## YOUR INSTRUCTIONS:
Below are the entries; return every line among them that holds the word "will".

[Items from a dataset]
>>>
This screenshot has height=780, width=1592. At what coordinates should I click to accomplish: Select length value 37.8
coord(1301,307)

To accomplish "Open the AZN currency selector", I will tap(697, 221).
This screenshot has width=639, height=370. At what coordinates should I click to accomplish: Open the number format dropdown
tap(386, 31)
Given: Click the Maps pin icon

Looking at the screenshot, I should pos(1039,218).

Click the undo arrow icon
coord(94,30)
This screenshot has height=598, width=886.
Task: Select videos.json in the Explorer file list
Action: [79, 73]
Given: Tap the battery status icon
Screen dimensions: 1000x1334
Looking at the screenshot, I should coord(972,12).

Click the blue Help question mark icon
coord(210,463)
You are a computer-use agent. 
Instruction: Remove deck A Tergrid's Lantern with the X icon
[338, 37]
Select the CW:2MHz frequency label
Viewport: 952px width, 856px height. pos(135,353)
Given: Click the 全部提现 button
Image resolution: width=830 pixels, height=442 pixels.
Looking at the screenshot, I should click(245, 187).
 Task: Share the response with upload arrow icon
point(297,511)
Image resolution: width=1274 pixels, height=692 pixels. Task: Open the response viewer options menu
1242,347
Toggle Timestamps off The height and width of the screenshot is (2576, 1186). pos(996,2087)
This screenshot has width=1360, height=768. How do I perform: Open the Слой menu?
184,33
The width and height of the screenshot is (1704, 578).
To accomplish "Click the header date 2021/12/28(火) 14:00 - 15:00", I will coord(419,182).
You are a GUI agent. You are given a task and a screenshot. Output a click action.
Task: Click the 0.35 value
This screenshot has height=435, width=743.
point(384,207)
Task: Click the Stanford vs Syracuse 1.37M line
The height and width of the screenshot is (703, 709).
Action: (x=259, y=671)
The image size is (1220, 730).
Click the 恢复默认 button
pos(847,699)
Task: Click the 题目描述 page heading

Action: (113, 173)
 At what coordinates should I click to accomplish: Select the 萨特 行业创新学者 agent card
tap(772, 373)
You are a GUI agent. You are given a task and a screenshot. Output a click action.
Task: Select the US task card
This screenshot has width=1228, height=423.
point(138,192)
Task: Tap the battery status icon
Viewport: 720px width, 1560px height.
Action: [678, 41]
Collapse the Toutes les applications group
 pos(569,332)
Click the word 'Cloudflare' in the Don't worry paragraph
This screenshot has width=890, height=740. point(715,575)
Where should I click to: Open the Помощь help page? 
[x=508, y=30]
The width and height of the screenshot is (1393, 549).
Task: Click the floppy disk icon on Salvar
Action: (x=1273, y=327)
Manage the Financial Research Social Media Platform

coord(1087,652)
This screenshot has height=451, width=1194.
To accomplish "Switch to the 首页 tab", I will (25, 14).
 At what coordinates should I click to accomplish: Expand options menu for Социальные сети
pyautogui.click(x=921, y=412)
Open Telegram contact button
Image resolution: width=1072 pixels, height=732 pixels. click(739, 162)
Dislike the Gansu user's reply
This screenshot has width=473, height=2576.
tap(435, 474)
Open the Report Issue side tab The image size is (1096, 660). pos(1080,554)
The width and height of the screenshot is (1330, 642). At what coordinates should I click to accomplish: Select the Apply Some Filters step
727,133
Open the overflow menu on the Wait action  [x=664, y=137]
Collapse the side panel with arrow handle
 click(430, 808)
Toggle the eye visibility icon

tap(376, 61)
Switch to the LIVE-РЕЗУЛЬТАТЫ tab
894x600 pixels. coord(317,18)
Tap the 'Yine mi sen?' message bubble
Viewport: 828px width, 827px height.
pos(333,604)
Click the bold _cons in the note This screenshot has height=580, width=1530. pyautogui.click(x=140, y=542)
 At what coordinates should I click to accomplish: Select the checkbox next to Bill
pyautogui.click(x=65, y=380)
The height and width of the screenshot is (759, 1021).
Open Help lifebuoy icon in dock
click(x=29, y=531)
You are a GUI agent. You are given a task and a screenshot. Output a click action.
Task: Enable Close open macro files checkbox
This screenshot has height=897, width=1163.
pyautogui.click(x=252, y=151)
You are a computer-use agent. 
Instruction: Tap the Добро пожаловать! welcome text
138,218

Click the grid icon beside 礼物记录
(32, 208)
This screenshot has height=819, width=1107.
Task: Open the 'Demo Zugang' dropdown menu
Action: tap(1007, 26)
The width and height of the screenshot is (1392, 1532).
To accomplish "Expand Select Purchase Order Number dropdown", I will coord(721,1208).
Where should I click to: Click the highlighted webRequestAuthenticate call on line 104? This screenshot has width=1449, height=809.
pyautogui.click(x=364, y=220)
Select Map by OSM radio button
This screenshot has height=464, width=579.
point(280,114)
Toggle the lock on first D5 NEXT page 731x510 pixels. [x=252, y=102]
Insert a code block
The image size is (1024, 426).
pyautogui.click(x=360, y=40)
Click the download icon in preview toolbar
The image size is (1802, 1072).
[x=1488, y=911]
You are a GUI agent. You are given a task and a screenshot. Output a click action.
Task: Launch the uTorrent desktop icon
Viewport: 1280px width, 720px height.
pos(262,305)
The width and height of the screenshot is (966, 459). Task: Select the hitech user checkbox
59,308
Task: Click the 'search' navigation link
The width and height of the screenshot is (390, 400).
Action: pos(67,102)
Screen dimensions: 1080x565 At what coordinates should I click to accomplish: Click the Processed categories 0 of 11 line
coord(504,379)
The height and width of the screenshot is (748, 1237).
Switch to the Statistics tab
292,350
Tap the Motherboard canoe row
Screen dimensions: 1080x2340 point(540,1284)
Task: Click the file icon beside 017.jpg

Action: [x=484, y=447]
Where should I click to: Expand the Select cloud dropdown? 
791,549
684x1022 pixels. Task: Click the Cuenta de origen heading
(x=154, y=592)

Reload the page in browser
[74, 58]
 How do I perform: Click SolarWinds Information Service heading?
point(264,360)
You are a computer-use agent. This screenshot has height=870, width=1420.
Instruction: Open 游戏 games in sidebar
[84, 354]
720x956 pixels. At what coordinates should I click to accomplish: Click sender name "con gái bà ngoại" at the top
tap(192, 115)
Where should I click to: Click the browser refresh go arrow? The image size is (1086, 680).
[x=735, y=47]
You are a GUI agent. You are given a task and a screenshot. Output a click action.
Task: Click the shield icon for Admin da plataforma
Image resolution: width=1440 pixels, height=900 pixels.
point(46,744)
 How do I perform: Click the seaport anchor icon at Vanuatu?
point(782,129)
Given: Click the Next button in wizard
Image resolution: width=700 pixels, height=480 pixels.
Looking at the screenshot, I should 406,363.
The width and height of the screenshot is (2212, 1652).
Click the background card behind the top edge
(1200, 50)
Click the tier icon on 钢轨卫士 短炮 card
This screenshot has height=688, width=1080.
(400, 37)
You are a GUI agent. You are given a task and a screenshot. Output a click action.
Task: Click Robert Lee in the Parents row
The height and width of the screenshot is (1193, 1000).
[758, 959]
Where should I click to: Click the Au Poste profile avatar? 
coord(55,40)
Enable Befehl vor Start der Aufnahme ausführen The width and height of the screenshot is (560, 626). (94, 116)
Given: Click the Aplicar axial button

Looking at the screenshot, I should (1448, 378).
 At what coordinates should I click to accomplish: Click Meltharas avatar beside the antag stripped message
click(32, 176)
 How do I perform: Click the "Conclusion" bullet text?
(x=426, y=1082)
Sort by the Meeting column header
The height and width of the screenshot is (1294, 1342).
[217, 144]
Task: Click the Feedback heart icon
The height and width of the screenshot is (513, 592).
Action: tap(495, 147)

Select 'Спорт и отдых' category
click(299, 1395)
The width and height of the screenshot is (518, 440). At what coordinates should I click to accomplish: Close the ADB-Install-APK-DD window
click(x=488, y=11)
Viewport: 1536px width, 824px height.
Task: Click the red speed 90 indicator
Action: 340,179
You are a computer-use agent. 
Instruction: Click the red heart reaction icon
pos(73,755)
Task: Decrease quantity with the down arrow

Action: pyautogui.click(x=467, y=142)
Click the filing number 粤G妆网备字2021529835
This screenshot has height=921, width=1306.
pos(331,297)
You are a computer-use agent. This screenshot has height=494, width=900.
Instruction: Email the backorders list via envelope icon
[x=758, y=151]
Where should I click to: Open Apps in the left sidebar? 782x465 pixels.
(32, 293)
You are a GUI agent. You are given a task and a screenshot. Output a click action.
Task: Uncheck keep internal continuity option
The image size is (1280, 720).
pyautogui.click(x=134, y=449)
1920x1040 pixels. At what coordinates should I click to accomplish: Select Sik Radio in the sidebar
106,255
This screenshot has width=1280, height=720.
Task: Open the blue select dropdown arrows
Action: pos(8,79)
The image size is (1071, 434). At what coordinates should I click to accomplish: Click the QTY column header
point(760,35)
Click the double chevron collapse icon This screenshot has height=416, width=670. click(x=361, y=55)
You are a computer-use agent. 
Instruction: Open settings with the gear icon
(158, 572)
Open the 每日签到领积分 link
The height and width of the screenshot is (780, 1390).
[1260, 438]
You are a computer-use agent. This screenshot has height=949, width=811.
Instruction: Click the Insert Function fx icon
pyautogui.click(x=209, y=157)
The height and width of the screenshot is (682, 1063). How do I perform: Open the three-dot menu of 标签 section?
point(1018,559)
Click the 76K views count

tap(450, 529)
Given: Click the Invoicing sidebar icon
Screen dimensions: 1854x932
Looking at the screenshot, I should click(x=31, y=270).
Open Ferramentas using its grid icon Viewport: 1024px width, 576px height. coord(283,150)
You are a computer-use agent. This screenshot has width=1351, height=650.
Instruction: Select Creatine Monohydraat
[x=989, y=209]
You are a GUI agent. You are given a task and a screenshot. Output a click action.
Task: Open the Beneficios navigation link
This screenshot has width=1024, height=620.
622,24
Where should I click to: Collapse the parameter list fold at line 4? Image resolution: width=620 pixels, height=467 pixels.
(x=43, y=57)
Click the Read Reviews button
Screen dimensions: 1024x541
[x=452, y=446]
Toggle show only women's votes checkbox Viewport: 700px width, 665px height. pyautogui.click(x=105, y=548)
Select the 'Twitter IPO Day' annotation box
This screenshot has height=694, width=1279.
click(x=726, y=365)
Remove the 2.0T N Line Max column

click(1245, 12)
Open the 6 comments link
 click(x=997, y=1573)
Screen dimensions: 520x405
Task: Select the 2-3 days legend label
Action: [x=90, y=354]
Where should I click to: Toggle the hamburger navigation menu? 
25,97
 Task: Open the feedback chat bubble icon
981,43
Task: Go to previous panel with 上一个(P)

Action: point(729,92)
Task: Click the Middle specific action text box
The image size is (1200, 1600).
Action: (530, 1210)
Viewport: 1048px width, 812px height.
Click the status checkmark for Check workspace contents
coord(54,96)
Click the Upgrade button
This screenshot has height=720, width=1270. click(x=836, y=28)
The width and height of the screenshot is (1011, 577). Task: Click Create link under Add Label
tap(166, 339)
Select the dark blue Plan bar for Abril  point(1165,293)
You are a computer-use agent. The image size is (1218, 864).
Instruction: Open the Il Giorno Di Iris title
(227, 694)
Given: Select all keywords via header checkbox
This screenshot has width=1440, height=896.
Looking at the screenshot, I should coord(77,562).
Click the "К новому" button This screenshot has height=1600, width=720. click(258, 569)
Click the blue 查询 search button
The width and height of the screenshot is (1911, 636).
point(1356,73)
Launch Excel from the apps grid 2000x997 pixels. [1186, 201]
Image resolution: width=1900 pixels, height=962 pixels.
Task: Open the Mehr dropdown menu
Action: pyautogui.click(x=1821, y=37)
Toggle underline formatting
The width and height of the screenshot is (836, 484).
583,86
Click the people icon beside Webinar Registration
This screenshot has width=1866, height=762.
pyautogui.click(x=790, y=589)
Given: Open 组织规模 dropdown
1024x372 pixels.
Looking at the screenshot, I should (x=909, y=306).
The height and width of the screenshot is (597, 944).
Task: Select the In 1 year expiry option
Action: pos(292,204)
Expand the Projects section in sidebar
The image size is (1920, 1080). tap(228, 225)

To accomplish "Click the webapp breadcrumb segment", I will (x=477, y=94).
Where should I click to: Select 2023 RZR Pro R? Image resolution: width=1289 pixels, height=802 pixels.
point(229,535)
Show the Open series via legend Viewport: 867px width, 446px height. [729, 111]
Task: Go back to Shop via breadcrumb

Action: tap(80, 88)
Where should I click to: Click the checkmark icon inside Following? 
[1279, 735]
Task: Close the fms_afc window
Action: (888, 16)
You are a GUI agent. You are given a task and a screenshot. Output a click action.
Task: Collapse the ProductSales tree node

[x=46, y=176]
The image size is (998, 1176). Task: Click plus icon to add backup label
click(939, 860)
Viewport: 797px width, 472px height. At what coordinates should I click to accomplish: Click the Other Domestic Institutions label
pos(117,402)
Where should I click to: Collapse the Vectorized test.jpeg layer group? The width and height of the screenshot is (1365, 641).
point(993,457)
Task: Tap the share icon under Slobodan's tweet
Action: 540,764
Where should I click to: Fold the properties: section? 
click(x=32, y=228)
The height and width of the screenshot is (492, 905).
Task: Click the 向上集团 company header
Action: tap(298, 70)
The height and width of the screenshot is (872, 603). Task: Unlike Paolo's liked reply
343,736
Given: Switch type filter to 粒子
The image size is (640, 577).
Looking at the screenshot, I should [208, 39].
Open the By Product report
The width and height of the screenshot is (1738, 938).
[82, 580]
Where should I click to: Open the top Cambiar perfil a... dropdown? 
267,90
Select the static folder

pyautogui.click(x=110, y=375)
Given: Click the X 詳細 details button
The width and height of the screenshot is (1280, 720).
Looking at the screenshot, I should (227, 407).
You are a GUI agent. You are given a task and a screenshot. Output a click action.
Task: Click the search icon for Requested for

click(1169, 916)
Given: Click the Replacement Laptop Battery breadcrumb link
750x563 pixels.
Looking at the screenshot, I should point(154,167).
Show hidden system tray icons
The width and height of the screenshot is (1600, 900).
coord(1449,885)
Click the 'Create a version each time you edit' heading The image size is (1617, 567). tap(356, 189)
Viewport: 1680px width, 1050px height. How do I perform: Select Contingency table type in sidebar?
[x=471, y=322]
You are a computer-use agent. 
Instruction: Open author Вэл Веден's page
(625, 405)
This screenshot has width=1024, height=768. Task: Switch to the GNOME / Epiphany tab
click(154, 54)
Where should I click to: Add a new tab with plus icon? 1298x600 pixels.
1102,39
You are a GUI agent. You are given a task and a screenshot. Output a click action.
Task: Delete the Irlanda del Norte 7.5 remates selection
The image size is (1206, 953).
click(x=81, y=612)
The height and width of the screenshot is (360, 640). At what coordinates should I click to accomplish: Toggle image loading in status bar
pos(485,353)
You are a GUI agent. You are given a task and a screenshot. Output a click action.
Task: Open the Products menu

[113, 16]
<<<
## RESPONSE:
To accomplish "Open the AZN currency selector", I will tap(697, 221).
To accomplish "Click the header date 2021/12/28(火) 14:00 - 15:00", I will coord(419,182).
To accomplish "Switch to the 首页 tab", I will (25, 14).
To accomplish "Expand Select Purchase Order Number dropdown", I will coord(721,1208).
To accomplish "Click the webapp breadcrumb segment", I will (x=477, y=94).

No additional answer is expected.